Instructions to follow: Copy out the records below, character for character, from the line containing "The image size is (2000, 1420)." through the line containing "Action: tap(395, 786)", both lines included.
### Data section
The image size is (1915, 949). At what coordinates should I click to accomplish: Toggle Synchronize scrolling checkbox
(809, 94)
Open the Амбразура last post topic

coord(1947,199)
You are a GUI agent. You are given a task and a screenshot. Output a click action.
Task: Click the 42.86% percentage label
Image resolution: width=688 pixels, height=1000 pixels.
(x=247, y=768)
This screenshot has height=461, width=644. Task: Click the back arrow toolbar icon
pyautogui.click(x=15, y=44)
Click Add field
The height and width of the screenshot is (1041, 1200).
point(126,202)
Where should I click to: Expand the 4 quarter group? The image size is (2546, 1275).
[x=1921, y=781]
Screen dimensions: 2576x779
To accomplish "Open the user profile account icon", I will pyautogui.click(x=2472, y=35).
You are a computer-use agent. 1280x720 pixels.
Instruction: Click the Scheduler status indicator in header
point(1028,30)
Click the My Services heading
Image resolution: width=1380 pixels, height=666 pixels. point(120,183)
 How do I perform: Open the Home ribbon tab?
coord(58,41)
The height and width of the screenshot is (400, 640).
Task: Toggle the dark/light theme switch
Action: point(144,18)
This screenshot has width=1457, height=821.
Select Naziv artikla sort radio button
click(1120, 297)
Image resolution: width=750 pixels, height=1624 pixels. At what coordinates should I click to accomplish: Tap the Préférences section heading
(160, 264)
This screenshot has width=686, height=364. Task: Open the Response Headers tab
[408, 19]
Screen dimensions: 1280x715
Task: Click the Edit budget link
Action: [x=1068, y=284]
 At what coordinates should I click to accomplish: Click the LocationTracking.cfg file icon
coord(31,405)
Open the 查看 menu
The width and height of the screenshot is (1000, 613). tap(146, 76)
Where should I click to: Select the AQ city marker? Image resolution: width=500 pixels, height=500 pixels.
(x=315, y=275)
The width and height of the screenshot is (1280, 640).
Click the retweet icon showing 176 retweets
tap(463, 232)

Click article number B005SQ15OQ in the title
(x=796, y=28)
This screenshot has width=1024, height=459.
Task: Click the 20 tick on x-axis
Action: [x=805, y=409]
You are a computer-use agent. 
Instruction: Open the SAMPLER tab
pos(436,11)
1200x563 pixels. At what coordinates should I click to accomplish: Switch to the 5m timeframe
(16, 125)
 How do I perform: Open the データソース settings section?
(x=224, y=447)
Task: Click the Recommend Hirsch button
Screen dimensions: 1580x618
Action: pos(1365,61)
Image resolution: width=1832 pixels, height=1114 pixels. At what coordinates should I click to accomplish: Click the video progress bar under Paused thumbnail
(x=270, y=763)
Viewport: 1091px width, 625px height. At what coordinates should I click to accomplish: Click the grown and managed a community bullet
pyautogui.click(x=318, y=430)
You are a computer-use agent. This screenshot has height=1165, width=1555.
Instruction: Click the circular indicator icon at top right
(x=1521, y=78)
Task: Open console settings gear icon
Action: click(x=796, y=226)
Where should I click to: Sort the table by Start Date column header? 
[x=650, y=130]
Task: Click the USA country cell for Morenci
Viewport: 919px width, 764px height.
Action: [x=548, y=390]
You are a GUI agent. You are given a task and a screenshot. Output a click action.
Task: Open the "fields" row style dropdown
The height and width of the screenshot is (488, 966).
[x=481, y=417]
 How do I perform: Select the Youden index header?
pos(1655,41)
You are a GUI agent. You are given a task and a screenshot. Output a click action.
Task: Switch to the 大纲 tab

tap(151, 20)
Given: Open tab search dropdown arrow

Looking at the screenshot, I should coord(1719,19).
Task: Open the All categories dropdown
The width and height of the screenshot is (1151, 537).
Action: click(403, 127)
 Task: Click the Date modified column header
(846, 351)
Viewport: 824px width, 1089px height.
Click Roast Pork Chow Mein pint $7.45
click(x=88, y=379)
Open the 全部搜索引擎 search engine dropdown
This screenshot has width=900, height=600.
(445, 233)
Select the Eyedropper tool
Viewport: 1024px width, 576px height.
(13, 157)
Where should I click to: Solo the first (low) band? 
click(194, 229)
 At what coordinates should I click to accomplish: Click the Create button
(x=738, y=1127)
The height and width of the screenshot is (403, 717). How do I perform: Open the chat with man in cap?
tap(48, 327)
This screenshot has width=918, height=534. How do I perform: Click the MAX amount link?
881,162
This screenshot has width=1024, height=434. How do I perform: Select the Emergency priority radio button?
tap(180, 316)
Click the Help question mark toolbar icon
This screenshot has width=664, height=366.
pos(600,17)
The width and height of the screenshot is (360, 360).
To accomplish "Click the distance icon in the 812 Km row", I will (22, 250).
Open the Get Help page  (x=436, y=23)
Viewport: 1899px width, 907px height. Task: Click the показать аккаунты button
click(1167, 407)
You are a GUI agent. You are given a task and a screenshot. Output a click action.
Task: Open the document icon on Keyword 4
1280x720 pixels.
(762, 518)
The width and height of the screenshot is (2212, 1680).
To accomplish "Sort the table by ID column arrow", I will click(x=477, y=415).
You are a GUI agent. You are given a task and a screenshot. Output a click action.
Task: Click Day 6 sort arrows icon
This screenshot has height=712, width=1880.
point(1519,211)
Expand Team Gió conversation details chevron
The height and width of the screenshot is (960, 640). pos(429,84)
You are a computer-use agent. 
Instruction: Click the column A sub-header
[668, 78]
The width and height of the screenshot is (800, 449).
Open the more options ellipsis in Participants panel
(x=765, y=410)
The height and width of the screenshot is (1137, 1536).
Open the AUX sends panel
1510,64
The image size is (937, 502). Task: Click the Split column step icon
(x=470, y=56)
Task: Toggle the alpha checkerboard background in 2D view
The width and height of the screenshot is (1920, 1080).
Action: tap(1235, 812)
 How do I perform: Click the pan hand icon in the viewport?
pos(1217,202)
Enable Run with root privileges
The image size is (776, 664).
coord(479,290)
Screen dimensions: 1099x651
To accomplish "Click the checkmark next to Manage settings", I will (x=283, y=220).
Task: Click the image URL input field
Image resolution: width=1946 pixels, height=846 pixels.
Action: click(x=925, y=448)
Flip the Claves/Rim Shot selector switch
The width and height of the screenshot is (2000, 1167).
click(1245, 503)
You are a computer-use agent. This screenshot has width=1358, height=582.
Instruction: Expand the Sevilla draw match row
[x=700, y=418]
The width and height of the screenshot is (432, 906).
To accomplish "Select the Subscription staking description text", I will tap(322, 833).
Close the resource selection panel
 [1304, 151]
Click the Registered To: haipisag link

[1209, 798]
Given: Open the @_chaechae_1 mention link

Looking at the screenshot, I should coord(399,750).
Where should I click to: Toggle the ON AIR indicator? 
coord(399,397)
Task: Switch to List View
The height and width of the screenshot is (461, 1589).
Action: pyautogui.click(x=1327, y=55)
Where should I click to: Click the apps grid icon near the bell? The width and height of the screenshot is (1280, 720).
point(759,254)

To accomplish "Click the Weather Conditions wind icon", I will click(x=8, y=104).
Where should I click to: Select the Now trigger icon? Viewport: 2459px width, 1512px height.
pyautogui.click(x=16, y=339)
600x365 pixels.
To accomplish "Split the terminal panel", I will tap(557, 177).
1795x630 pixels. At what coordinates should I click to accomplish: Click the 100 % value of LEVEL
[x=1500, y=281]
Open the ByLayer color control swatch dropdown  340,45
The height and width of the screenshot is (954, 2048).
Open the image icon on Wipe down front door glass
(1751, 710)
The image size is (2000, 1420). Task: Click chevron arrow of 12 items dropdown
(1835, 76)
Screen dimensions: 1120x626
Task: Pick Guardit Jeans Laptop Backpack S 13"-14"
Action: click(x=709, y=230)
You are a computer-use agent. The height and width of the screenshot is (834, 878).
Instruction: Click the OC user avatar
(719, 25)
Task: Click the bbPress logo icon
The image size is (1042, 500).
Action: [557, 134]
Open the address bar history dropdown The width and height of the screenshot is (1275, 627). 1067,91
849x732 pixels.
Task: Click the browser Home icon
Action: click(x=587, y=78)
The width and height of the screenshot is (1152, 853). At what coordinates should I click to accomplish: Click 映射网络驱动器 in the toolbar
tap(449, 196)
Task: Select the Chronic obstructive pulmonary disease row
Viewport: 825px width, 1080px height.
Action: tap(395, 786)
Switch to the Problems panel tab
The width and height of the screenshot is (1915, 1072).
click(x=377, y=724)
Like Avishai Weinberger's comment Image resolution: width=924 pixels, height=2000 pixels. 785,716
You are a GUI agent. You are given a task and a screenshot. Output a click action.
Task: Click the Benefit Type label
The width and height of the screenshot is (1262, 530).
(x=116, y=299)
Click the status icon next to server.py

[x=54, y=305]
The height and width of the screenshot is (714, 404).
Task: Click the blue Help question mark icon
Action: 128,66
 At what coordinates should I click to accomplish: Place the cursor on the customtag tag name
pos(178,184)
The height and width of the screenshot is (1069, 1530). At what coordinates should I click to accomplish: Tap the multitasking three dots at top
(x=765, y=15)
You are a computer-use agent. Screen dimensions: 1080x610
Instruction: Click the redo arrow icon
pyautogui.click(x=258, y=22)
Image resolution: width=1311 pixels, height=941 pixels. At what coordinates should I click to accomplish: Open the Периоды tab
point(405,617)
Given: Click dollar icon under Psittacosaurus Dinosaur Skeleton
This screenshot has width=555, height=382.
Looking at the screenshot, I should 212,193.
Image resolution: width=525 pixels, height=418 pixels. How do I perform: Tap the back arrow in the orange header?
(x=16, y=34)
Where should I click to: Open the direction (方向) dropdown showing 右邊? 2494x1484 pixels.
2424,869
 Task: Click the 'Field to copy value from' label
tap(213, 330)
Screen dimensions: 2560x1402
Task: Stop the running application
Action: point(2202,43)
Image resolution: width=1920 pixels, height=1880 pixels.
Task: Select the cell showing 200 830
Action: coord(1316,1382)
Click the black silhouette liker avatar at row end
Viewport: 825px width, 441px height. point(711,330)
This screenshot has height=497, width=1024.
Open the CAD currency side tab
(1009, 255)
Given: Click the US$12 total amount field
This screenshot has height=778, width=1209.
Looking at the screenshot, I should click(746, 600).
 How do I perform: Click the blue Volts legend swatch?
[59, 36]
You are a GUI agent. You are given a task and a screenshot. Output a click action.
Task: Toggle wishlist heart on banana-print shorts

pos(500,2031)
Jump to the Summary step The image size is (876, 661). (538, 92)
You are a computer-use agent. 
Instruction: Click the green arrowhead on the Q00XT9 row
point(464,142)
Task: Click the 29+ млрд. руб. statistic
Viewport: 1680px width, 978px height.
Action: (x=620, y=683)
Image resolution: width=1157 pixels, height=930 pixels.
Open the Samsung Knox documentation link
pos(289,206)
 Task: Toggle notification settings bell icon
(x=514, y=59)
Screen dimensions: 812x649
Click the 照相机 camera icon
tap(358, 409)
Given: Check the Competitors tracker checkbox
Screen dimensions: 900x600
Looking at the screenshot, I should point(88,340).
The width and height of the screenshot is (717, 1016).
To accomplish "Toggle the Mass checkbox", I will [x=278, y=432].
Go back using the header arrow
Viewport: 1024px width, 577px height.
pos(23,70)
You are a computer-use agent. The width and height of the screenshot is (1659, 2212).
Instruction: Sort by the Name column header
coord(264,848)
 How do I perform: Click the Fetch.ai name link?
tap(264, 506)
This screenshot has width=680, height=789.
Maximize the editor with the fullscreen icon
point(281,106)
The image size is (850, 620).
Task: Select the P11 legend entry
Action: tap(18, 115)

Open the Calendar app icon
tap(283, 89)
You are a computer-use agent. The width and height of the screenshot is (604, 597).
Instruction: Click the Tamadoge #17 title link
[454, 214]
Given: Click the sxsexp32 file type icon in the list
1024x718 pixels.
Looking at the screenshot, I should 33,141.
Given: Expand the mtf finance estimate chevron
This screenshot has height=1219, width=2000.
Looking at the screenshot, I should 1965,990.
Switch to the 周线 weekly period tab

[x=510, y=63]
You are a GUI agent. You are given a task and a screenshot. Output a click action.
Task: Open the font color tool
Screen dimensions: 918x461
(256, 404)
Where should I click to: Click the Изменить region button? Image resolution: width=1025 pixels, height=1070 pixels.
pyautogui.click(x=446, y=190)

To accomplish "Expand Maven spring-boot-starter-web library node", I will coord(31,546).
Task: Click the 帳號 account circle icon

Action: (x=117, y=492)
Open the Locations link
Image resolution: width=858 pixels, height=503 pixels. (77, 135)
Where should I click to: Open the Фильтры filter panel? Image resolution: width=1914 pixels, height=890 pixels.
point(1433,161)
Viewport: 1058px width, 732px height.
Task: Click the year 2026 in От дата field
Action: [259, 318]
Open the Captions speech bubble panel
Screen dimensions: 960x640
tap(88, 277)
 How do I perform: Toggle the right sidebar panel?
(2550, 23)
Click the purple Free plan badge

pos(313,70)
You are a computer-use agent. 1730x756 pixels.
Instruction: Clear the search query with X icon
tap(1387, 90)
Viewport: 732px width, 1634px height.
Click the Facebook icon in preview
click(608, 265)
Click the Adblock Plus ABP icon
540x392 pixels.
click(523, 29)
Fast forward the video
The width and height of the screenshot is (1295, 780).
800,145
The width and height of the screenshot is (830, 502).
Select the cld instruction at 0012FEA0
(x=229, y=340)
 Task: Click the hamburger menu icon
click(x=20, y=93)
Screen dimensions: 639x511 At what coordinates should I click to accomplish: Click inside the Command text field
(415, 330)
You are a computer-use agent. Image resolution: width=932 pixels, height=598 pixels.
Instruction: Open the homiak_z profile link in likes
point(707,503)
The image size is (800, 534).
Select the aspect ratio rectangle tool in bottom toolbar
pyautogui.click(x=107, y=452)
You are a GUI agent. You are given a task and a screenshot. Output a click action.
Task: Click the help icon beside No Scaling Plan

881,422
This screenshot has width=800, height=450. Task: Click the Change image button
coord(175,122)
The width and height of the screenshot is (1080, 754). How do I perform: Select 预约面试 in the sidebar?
######
Result of the exercise:
The image size is (2000, 1420). Task: Click chevron arrow of 12 items dropdown
(1835, 76)
Screen dimensions: 1120x626
Task: Pick Guardit Jeans Laptop Backpack S 13"-14"
Action: click(x=709, y=230)
You are a computer-use agent. The height and width of the screenshot is (834, 878).
Instruction: Click the OC user avatar
(719, 25)
Task: Click the bbPress logo icon
The image size is (1042, 500).
Action: [557, 134]
Open the address bar history dropdown The width and height of the screenshot is (1275, 627). 1067,91
849x732 pixels.
Task: Click the browser Home icon
Action: click(x=587, y=78)
The width and height of the screenshot is (1152, 853). At what coordinates should I click to accomplish: Click 映射网络驱动器 in the toolbar
tap(449, 196)
Task: Select the Chronic obstructive pulmonary disease row
Viewport: 825px width, 1080px height.
Action: tap(395, 786)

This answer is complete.